Starting with the line containing "Click Use All virtual cash link" and going on through the line containing "Click 'Visa bara säker bestämning' filter tag", return the lines of the data below exactly, and only those.

Stored entries:

Start of Block

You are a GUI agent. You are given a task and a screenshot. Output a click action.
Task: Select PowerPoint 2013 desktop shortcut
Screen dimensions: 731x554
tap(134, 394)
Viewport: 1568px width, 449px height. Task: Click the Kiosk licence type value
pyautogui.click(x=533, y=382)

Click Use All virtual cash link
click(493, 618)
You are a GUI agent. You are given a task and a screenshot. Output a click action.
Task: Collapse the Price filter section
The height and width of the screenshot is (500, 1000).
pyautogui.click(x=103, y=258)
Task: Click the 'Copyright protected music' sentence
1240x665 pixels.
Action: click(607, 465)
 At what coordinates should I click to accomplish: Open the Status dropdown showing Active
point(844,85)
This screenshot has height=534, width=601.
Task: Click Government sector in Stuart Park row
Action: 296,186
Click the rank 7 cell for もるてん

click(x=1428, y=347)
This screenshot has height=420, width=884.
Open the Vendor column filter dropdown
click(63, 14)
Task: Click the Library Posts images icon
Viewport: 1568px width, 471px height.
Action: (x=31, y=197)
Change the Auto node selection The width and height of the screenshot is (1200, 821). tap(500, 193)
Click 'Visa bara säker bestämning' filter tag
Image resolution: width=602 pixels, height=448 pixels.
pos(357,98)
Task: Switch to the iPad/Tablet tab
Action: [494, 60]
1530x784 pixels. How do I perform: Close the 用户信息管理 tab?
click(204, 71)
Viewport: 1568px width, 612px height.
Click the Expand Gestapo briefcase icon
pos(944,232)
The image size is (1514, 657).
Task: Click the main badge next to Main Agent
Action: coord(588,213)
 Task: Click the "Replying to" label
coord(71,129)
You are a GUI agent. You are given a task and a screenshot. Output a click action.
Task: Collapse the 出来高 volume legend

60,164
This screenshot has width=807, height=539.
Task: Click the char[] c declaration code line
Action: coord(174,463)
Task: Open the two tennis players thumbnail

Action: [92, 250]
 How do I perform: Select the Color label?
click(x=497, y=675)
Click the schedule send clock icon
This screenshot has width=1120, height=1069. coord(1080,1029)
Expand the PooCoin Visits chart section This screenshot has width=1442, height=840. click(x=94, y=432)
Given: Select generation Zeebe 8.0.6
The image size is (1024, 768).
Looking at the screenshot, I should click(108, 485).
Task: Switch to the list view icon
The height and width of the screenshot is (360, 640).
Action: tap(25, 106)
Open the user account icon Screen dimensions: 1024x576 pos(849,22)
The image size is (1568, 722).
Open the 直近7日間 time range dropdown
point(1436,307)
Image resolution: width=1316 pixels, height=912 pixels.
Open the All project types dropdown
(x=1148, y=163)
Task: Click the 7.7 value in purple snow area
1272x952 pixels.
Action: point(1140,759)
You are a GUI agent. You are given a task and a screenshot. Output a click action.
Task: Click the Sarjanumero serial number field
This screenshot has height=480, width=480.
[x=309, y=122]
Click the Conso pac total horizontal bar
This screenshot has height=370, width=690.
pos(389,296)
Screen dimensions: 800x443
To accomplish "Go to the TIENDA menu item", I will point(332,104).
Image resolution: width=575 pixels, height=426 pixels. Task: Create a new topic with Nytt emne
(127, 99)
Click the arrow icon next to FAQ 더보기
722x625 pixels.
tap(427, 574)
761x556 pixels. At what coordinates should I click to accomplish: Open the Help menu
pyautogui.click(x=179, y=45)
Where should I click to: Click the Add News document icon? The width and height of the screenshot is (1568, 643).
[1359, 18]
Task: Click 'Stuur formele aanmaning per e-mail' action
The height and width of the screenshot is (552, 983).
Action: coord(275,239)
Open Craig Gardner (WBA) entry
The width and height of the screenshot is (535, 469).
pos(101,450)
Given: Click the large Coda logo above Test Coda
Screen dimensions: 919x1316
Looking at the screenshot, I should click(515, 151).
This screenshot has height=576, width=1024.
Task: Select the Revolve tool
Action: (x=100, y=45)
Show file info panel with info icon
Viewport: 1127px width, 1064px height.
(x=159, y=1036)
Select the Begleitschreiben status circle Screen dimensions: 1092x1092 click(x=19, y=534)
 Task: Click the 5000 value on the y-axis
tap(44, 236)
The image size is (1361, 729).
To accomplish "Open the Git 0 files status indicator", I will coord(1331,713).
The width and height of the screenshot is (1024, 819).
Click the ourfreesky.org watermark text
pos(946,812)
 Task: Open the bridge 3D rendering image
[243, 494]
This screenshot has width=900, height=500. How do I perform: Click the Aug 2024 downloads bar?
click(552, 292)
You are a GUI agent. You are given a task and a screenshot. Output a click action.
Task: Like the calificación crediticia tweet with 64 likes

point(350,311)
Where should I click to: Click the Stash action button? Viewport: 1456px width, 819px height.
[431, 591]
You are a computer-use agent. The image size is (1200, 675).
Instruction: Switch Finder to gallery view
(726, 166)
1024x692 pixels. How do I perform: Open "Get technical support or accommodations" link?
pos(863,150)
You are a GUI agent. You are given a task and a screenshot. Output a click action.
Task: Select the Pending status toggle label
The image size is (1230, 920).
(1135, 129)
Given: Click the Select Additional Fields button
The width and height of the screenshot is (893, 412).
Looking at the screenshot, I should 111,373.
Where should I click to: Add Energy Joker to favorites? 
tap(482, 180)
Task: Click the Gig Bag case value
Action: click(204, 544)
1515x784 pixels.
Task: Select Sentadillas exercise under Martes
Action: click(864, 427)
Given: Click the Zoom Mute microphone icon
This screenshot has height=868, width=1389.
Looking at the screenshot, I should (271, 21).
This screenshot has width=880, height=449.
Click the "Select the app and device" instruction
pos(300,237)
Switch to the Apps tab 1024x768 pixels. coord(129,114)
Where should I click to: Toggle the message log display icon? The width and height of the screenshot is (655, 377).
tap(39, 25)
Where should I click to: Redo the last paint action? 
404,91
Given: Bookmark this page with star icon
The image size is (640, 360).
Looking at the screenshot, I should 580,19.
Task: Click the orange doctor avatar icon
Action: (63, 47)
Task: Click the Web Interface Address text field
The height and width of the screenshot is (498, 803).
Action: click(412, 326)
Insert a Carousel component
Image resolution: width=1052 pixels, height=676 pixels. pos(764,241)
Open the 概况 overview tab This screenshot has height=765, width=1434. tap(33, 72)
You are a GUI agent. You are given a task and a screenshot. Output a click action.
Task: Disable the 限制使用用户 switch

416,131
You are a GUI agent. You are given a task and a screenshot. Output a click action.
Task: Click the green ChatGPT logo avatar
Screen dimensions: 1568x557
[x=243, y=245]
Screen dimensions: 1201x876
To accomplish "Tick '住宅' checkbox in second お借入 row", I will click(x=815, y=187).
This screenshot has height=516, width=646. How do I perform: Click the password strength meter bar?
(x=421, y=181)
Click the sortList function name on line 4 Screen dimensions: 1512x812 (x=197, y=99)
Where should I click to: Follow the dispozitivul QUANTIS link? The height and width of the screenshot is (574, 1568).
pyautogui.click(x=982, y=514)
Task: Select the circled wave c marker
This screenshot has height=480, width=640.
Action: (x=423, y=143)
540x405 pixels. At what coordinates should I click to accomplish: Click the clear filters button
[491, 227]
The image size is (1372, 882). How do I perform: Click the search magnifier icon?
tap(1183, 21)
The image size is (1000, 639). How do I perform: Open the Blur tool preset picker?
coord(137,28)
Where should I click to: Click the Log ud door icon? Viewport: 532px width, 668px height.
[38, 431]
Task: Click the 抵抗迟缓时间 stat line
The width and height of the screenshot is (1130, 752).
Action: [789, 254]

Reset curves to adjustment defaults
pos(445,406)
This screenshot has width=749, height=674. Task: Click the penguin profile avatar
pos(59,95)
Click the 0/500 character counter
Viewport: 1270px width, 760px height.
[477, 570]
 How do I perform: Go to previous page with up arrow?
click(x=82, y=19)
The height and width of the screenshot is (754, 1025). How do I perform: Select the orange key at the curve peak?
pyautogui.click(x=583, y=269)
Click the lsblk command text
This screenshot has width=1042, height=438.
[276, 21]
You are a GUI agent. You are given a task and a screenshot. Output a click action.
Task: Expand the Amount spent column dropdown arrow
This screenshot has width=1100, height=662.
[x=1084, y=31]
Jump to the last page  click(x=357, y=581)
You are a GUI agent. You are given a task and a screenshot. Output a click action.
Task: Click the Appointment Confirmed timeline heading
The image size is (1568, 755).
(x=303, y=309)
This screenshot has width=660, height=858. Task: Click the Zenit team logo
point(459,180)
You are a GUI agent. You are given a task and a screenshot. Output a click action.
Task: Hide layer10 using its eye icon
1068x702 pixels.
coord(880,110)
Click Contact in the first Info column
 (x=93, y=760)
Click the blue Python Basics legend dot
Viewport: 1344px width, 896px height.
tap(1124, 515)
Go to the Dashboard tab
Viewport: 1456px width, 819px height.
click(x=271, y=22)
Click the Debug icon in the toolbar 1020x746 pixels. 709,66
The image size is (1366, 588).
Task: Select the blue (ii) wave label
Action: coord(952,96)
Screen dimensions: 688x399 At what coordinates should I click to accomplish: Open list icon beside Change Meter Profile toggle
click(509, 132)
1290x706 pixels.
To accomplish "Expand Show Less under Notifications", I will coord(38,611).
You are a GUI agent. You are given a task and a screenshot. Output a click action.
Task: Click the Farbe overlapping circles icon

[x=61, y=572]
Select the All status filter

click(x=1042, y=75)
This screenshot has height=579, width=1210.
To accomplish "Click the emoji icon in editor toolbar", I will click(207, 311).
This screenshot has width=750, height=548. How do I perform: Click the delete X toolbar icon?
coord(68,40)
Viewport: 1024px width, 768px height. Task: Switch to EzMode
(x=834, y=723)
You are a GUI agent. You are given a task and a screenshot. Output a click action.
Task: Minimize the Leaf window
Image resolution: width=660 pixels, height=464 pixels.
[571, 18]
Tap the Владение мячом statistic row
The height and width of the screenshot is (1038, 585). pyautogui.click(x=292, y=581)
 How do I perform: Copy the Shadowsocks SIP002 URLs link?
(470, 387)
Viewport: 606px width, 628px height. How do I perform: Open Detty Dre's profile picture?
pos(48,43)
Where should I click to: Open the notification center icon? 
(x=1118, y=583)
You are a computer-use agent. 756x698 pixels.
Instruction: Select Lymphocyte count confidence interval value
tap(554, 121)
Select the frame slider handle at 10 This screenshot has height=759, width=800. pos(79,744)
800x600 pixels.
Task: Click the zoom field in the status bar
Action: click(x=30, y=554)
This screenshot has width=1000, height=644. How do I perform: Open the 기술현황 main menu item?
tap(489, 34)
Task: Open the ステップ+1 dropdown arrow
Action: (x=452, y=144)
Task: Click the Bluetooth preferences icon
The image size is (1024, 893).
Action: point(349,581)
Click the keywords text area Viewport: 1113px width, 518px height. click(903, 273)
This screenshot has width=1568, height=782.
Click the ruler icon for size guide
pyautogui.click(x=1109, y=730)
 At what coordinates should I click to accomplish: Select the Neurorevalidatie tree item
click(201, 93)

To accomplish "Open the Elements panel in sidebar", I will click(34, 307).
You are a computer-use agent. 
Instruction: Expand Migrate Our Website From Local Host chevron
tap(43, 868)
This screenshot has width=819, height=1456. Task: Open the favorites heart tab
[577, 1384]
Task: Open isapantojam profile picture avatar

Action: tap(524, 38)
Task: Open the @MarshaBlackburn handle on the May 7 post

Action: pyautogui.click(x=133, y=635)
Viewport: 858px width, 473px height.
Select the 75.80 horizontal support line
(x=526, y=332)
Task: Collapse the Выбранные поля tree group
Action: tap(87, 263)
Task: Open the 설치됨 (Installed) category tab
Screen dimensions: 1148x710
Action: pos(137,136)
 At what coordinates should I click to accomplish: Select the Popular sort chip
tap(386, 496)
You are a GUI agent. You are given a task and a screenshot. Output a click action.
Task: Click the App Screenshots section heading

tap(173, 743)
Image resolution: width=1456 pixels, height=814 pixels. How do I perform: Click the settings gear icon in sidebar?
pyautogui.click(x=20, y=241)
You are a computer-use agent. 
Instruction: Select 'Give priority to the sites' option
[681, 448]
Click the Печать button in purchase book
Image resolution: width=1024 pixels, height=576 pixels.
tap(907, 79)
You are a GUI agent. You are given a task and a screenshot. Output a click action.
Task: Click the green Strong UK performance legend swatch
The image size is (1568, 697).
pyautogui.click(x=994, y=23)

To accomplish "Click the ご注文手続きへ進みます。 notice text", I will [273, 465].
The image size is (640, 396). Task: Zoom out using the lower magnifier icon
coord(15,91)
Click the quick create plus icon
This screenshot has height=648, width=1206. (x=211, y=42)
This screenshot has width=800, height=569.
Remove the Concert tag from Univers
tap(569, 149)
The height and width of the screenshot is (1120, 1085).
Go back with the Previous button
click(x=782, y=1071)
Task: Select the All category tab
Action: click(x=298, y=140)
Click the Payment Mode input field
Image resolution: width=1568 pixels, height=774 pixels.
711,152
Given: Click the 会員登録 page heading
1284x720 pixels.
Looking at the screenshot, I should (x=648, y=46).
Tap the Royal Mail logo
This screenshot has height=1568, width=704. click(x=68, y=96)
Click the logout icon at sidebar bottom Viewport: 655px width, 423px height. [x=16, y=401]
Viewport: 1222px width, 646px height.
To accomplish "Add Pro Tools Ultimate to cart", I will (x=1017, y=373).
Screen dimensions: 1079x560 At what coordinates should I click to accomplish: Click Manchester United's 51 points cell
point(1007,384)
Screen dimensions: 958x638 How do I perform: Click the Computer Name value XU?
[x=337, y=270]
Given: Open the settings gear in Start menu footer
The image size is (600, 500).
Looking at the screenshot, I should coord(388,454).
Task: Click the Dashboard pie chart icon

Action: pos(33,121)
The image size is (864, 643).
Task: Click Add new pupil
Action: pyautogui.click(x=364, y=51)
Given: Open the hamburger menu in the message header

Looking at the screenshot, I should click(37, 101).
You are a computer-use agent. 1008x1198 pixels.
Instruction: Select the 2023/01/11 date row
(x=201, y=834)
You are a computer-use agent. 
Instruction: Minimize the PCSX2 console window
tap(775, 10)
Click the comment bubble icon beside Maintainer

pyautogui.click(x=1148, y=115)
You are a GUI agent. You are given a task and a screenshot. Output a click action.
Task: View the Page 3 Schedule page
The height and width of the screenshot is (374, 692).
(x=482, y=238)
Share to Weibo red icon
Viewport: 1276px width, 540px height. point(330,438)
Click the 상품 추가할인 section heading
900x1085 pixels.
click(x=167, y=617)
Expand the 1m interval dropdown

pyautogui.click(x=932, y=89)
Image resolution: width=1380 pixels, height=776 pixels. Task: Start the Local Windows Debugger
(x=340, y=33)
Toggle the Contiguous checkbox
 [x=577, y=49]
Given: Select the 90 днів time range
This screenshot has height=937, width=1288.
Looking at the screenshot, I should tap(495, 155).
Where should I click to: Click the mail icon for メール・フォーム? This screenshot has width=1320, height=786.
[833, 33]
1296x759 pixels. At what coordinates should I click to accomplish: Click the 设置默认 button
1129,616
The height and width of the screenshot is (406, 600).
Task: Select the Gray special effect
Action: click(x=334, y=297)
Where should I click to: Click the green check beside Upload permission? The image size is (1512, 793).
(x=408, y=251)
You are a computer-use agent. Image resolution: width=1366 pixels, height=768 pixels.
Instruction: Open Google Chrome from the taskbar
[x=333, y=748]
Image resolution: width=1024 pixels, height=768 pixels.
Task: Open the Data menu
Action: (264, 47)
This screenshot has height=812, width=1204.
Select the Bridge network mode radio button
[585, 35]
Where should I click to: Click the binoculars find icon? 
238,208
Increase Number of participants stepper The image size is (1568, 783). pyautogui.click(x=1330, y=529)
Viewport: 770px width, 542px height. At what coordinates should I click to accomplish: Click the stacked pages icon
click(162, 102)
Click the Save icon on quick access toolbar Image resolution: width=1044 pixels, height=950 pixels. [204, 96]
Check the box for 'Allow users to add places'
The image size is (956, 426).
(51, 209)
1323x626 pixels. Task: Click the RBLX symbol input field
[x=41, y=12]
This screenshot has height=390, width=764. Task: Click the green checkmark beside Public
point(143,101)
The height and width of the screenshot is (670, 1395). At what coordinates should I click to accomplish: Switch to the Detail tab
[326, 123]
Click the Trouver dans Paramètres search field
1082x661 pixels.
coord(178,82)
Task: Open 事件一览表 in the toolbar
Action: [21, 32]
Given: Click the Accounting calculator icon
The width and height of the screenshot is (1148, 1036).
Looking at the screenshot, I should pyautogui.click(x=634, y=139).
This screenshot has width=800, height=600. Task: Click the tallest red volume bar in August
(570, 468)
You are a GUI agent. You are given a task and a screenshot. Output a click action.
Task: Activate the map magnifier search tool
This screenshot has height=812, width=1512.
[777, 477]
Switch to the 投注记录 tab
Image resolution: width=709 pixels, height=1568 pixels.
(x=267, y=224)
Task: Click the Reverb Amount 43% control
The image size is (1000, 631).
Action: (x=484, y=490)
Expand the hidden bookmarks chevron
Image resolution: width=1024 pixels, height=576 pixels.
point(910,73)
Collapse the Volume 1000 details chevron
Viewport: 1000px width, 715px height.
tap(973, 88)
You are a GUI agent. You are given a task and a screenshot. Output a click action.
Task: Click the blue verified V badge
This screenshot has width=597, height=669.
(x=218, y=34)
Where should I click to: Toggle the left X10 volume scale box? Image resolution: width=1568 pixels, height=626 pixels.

End of Block

> **Answer section**:
Click Use All virtual cash link
click(493, 618)
You are a GUI agent. You are given a task and a screenshot. Output a click action.
Task: Collapse the Price filter section
The height and width of the screenshot is (500, 1000).
pyautogui.click(x=103, y=258)
Task: Click the 'Copyright protected music' sentence
1240x665 pixels.
Action: click(607, 465)
 At what coordinates should I click to accomplish: Open the Status dropdown showing Active
point(844,85)
This screenshot has height=534, width=601.
Task: Click Government sector in Stuart Park row
Action: 296,186
Click the rank 7 cell for もるてん

click(x=1428, y=347)
This screenshot has height=420, width=884.
Open the Vendor column filter dropdown
click(63, 14)
Task: Click the Library Posts images icon
Viewport: 1568px width, 471px height.
Action: (x=31, y=197)
Change the Auto node selection The width and height of the screenshot is (1200, 821). tap(500, 193)
Click 'Visa bara säker bestämning' filter tag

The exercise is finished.